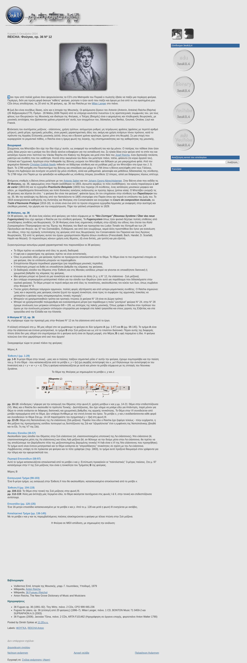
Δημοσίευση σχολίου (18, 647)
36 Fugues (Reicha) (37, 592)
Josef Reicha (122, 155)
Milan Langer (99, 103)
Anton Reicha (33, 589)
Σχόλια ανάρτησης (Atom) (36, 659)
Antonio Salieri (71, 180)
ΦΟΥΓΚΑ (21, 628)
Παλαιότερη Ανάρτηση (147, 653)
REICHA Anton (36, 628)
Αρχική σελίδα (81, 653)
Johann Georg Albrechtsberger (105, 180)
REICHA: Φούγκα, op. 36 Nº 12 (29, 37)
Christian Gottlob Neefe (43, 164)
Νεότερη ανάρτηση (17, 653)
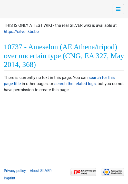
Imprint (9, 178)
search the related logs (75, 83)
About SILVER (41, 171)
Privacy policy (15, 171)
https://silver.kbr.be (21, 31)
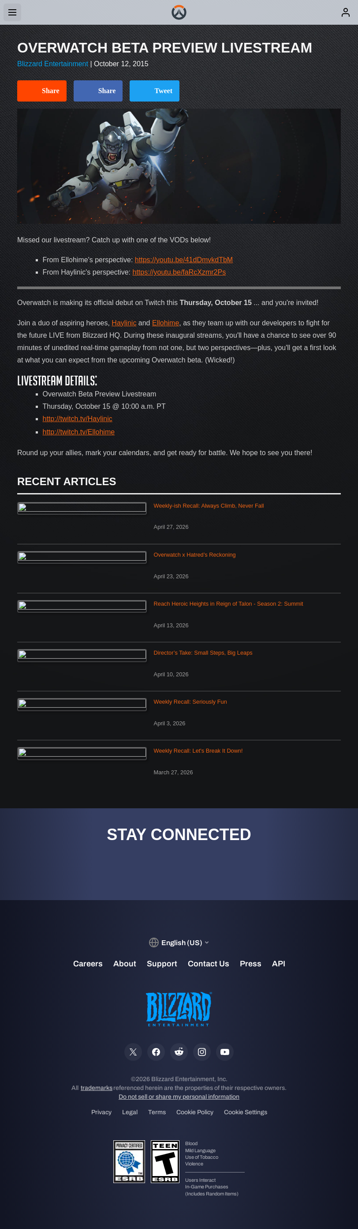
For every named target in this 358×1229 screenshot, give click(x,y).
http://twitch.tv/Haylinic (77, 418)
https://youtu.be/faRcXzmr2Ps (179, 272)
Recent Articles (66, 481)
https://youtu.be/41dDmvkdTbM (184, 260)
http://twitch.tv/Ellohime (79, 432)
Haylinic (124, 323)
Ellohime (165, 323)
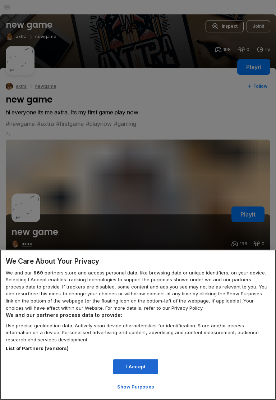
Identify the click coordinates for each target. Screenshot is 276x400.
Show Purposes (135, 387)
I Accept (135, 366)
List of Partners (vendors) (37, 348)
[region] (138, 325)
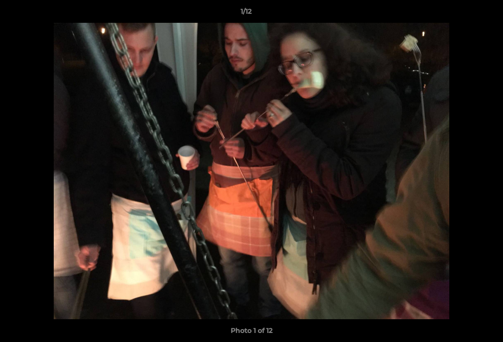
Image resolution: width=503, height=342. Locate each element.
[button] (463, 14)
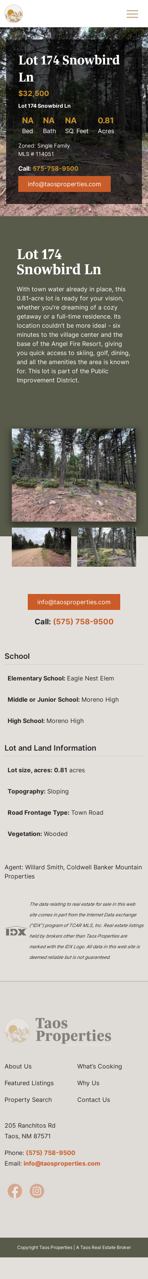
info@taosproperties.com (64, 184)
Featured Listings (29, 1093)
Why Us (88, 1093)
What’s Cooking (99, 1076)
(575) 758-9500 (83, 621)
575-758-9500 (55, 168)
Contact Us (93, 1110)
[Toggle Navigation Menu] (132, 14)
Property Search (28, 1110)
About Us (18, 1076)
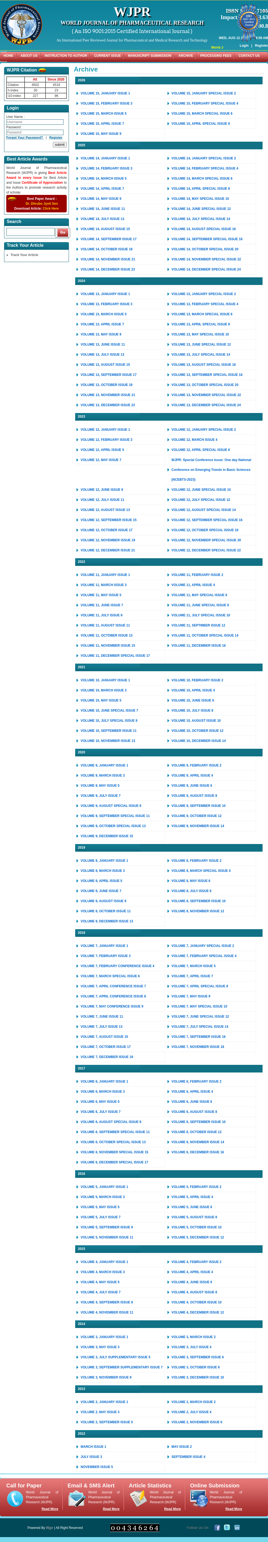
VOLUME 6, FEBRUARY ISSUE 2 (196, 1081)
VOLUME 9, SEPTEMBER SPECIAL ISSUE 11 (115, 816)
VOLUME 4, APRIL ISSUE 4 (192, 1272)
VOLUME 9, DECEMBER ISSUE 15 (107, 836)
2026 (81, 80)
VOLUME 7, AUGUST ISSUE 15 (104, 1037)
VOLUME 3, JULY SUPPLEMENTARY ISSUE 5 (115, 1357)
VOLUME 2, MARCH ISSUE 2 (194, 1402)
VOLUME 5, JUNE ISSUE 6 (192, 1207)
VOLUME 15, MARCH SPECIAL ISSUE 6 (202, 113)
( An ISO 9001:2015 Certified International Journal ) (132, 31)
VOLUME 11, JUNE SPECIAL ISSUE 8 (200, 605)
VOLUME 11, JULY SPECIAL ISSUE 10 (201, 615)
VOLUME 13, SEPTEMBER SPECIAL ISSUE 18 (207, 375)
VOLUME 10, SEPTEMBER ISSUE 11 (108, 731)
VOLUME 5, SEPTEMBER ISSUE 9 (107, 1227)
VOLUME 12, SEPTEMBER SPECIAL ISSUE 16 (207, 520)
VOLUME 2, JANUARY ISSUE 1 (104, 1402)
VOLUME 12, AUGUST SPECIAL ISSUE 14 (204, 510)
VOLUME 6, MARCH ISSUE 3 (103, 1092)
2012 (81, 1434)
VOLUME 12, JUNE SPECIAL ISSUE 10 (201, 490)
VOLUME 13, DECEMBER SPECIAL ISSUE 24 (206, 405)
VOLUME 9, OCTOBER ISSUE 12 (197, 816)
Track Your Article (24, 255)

━━━━━━━━━━━━━━━━━━━━━━━━━━━━━━

Reproduce every one of the records above word for word, leaving the pictures out of your answer.

Δημοσίευση σχολίου (18, 647)
36 Fugues (Reicha) (37, 592)
Josef Reicha (122, 155)
Milan Langer (99, 103)
Anton Reicha (33, 589)
Σχόλια ανάρτησης (Atom) (36, 659)
Antonio Salieri (71, 180)
ΦΟΥΓΚΑ (21, 628)
Παλαιότερη Ανάρτηση (147, 653)
REICHA Anton (36, 628)
Αρχική σελίδα (81, 653)
Johann Georg Albrechtsberger (105, 180)
REICHA: Φούγκα, op. 36 Nº 12 (29, 37)
Christian Gottlob Neefe (43, 164)
Νεότερη ανάρτηση (17, 653)
Imprint (9, 178)
search the related logs (75, 83)
About SILVER (41, 171)
Privacy policy (15, 171)
https://silver.kbr.be (21, 31)
For every named target in this 358×1229 screenshot, give click(x,y).
http://twitch.tv/Haylinic (77, 418)
https://youtu.be/faRcXzmr2Ps (179, 272)
Recent Articles (66, 481)
https://youtu.be/41dDmvkdTbM (184, 260)
http://twitch.tv/Ellohime (79, 432)
Haylinic (124, 323)
Ellohime (165, 323)
Identify the click coordinates for each target. Screenshot is 276x400.
Show Purposes (135, 387)
I Accept (135, 366)
List of Partners (vendors) (37, 348)
[region] (138, 325)
Image resolution: width=503, height=342. Locate each element.
[button] (463, 14)
info@taosproperties.com (64, 184)
Featured Listings (29, 1093)
Why Us (88, 1093)
What’s Cooking (99, 1076)
(575) 758-9500 (83, 621)
575-758-9500 (55, 168)
Contact Us (93, 1110)
[Toggle Navigation Menu] (132, 14)
Property Search (28, 1110)
About Us (18, 1076)
VOLUME 6, FEBRUARY ISSUE 2 (196, 1081)
VOLUME 9, SEPTEMBER SPECIAL ISSUE 11 (115, 816)
VOLUME 4, APRIL ISSUE 4 (192, 1272)
VOLUME 9, DECEMBER ISSUE 15 (107, 836)
2026 (81, 80)
VOLUME 7, AUGUST ISSUE 15 (104, 1037)
VOLUME 3, JULY SUPPLEMENTARY ISSUE 5 (115, 1357)
VOLUME 2, MARCH ISSUE 2 (194, 1402)
VOLUME 5, JUNE ISSUE 6 (192, 1207)
VOLUME 15, MARCH SPECIAL ISSUE 6 (202, 113)
( An ISO 9001:2015 Certified International Journal ) (132, 31)
VOLUME 11, JUNE SPECIAL ISSUE 8 (200, 605)
VOLUME 11, JULY SPECIAL ISSUE 10 (201, 615)
VOLUME 13, SEPTEMBER SPECIAL ISSUE 18 (207, 375)
VOLUME 10, SEPTEMBER ISSUE 11 (108, 731)
VOLUME 5, SEPTEMBER ISSUE 9 (107, 1227)
VOLUME 12, SEPTEMBER SPECIAL ISSUE 16 (207, 520)
VOLUME 2, JANUARY ISSUE 1 (104, 1402)
VOLUME 12, AUGUST SPECIAL ISSUE 14 (204, 510)
VOLUME 6, MARCH ISSUE 3 (103, 1092)
2012 (81, 1434)
VOLUME 12, JUNE SPECIAL ISSUE 10 (201, 490)
VOLUME 13, DECEMBER SPECIAL ISSUE 24 (206, 405)
VOLUME 9, OCTOBER ISSUE 12 (197, 816)
Track Your Article (24, 255)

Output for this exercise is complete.